Artikelbild Chianti Classico

Chianti Classico 2014 und 2013: Jagt den Schwarzen Hahn!

Der Chianti Clas­sico, einst Lieb­ling der Toskana-Fans, hat in den letzten Jahren Markt­an­teile in Deutsch­land verloren. Schade, findet Jens Priewe. Er hat 101 Weine aus der angeb­lich so schwie­rigen Sangiovese-Traube probiert und sagt: Nie war er so gut wie heute.

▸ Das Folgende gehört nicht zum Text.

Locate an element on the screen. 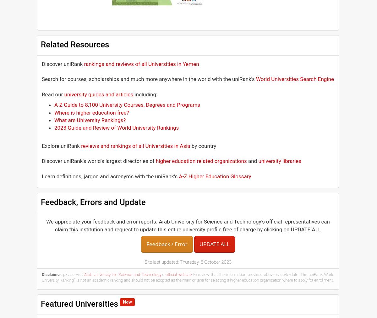 This screenshot has width=377, height=318. 'reviews and rankings of all Universities in Asia' is located at coordinates (135, 145).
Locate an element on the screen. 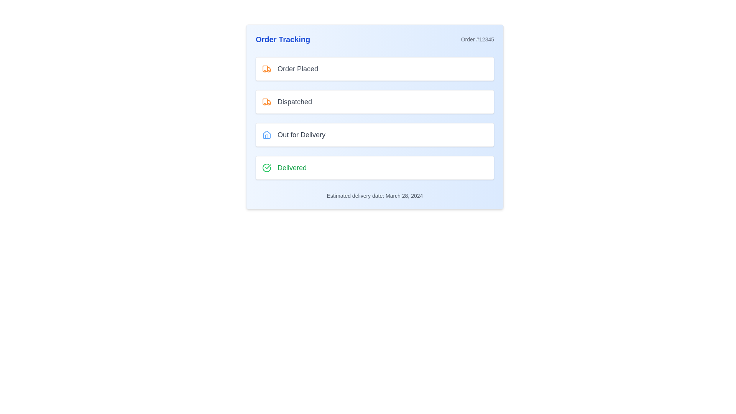 The height and width of the screenshot is (414, 736). the Status Indicator that represents the final delivery status of an order, located at the bottom of the 'Order Tracking' list is located at coordinates (375, 168).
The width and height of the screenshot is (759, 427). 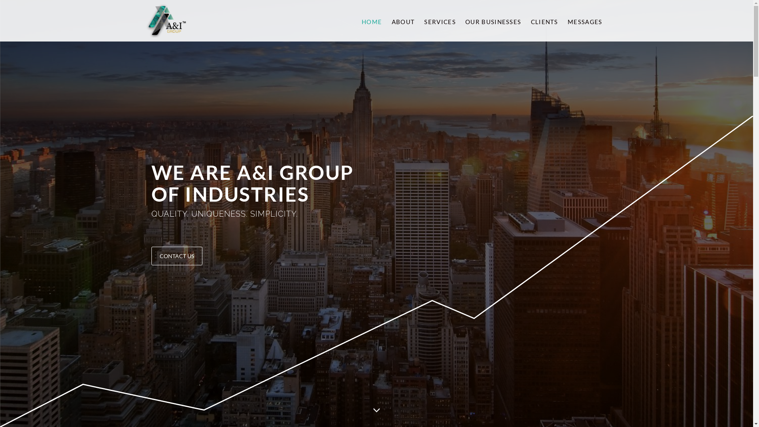 What do you see at coordinates (543, 20) in the screenshot?
I see `' CLIENTS'` at bounding box center [543, 20].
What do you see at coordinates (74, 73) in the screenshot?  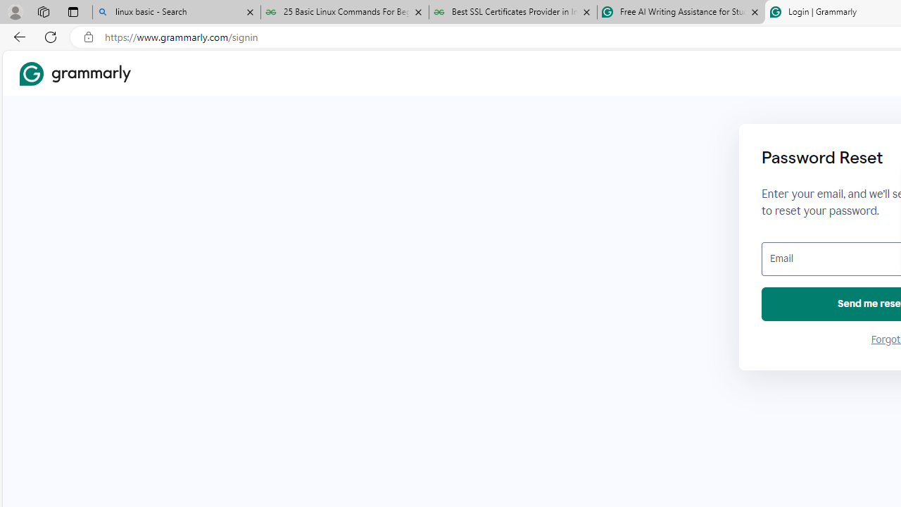 I see `'Grammarly Home'` at bounding box center [74, 73].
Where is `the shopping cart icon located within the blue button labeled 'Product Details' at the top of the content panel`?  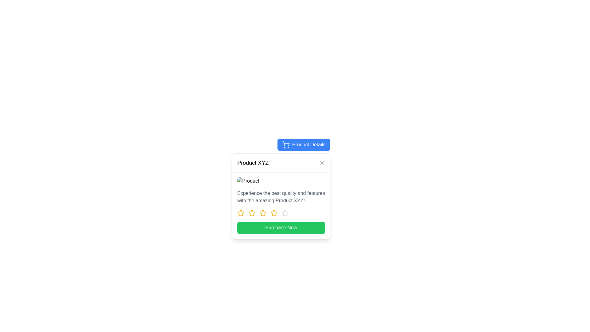
the shopping cart icon located within the blue button labeled 'Product Details' at the top of the content panel is located at coordinates (285, 144).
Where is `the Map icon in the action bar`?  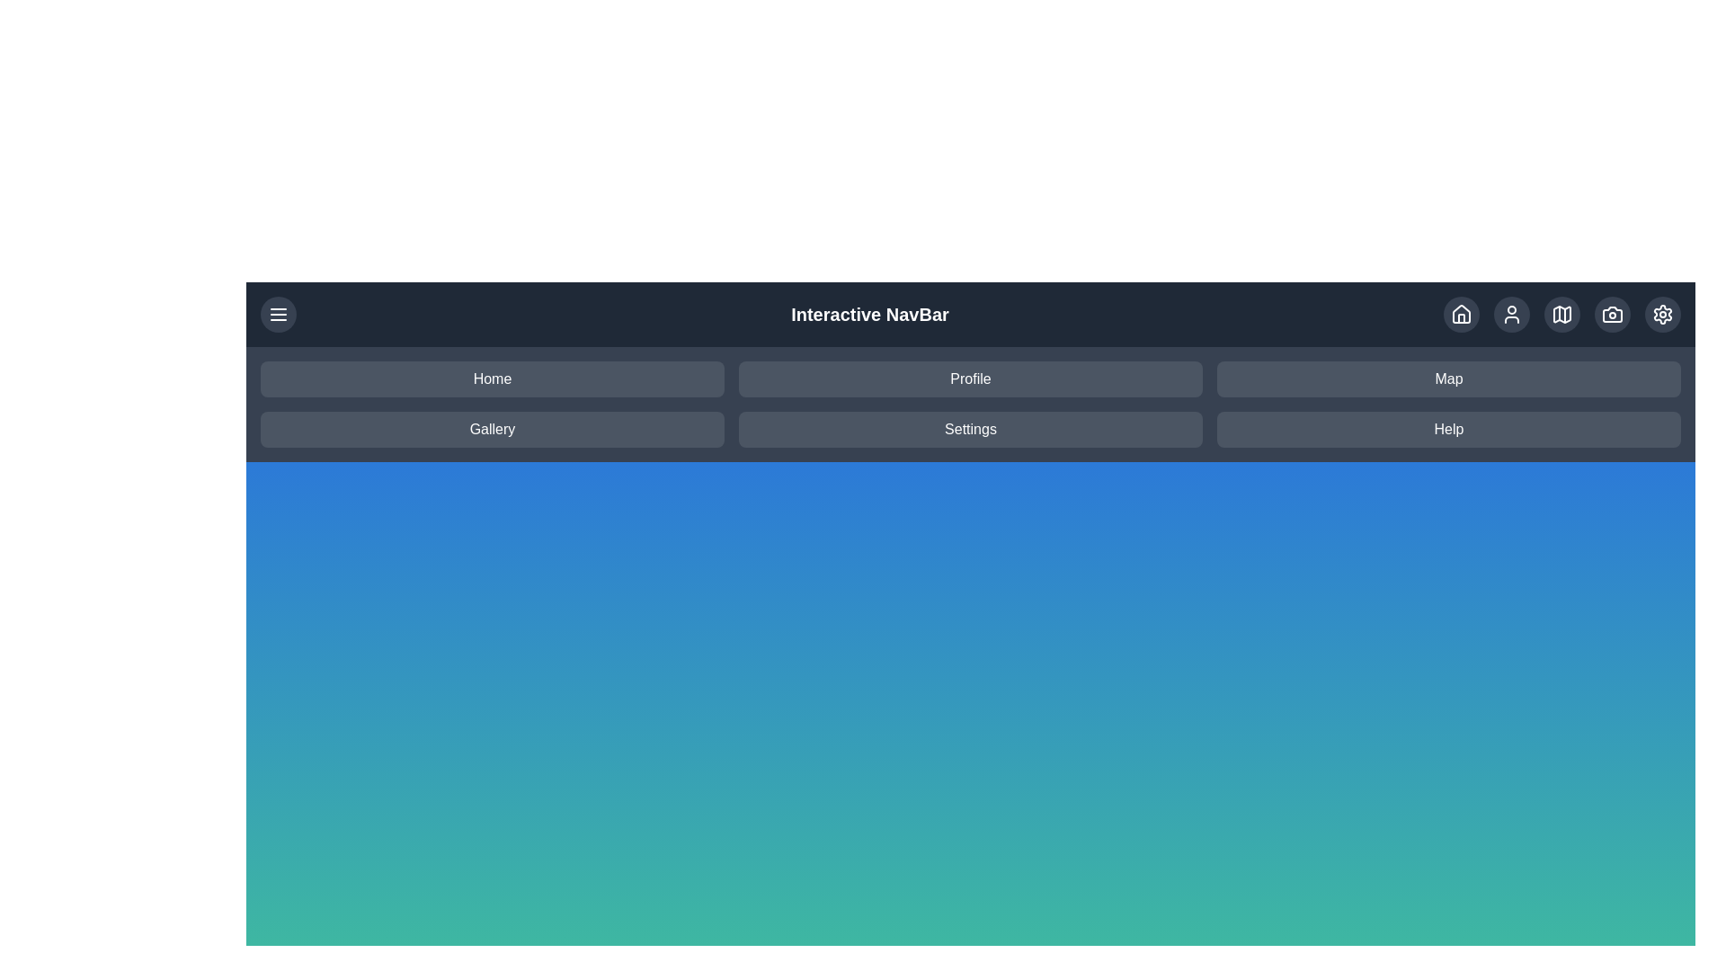
the Map icon in the action bar is located at coordinates (1561, 314).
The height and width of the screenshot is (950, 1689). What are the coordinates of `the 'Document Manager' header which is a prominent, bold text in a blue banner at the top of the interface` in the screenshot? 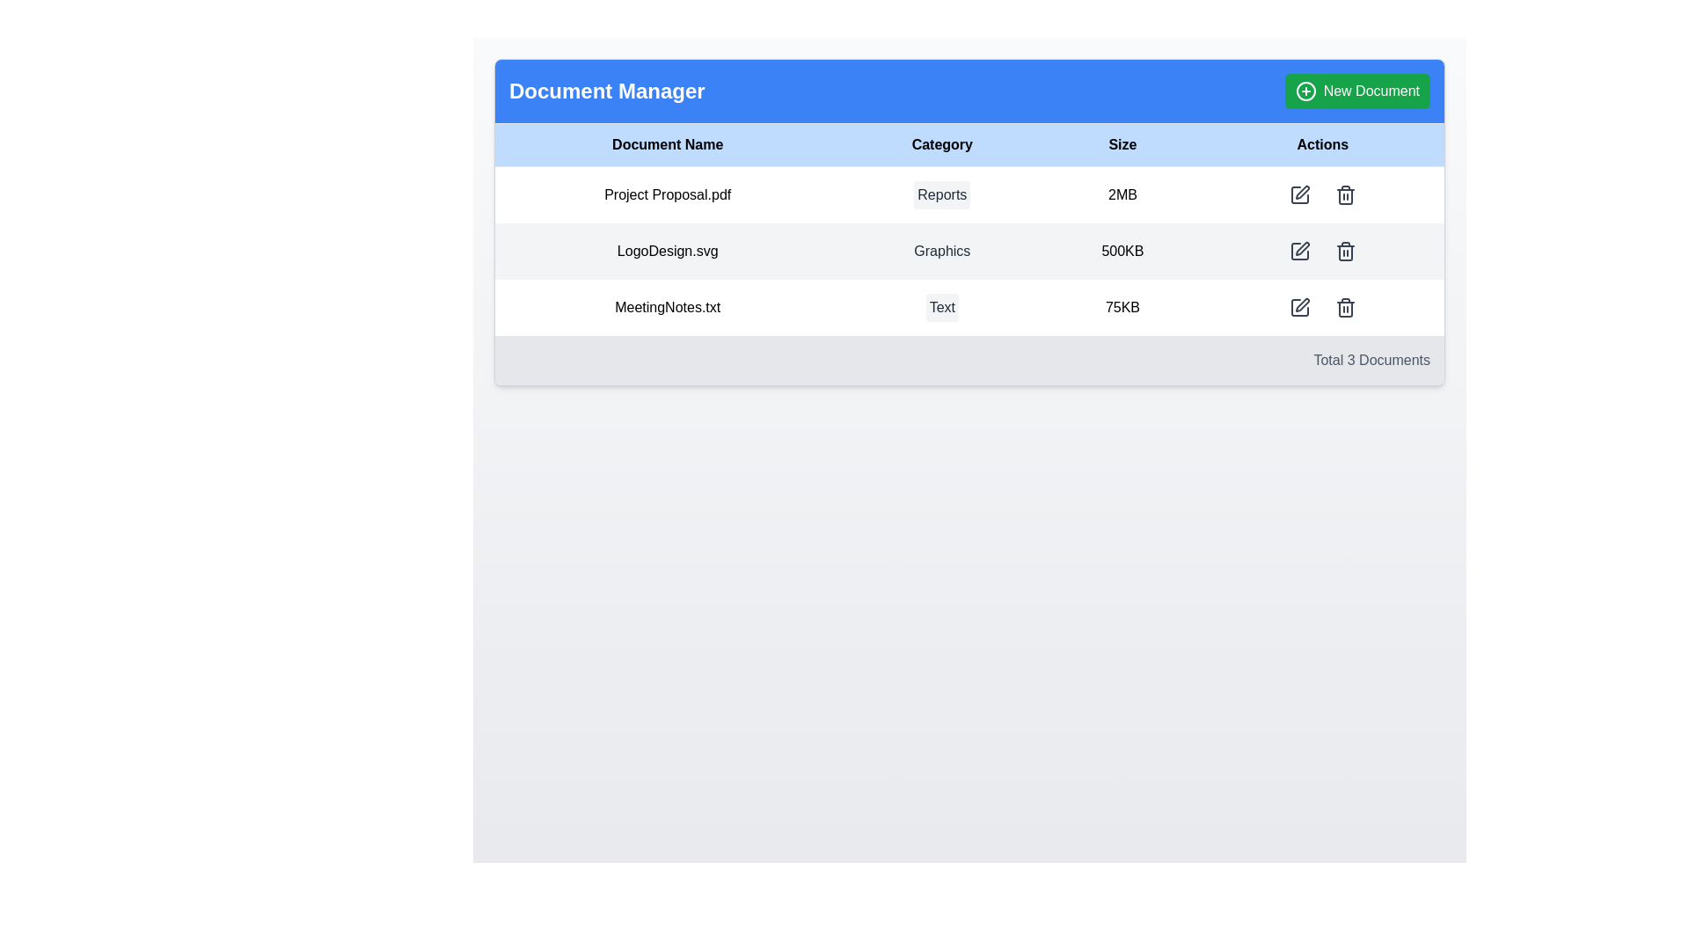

Der Chianti Clas­sico, einst Lieb­ling der Toskana-Fans, hat in den letzten Jahren Markt­an­teile in Deutsch­land verloren. Schade, findet Jens Priewe. Er hat 101 Weine aus der angeb­lich so schwie­rigen Sangiovese-Traube probiert und sagt: Nie war er so gut wie heute.

Logo des Chianti Classico
Logo des Chianti Clas­sico

Jedes Jahr im Februar kommen Hunderte von Wein­jour­na­listen nach Florenz, um die neuen Jahr­gänge des Chianti Clas­sico zu verkosten, des Weins mit dem Schwarzen Hahn. Diesmal fange ich mit den Annata-Weinen des Chianti Clas­sico an. Das ist der „normale“ Chianti Clas­sico, der soge­nannte Alltags­wein. Er darf von Gesetz wegen bereits nach einem Jahr in den Handel kommen. Er macht durch­schnitt­lich 66 Prozent der Chianti-Classico-Produktion aus. Die anspruchs­vol­lere und lang­le­bi­gere Riserva hat nur 30 Prozent, die neu geschaf­fene Gran Sele­zione einen 4-Prozent-Anteil am Gesamt­ku­chen.

„Ehrlicher“ Chianti Classico? Was ist das?

Einige Internet-Blogger nennen die Annata den „ehrli­chen“ Chianti Clas­sico, weil er in der Regel schnör­kellos daher­kommt und ohne Firle­fans auskommt. Für mich ist „ehrlich“ eine blöd­sin­nige Vokabel. Erstens ist die Annata keines­wegs immer schnör­kellos. Zwei­tens klingt „ehrlich“ nach Bauern­wein, was eine Annata sicher­lich nicht ist. Sie ist ein anspruchs­voller Wein. Drit­tens kann eine gute Annata durchaus 18 Euro und mehr kosten, ein Preis, bei dem anspruchs­arme Rotwein­trinker sich schon über den Tisch gezogen fühlen. Und vier­tens müssten, wenn man die unsin­nige Vokabel schon benutzt, die nächst­hö­heren Quali­täts­stufen, also Riserva und Gran Sele­zione, „unehr­lich“ sein. Was Quatsch ist.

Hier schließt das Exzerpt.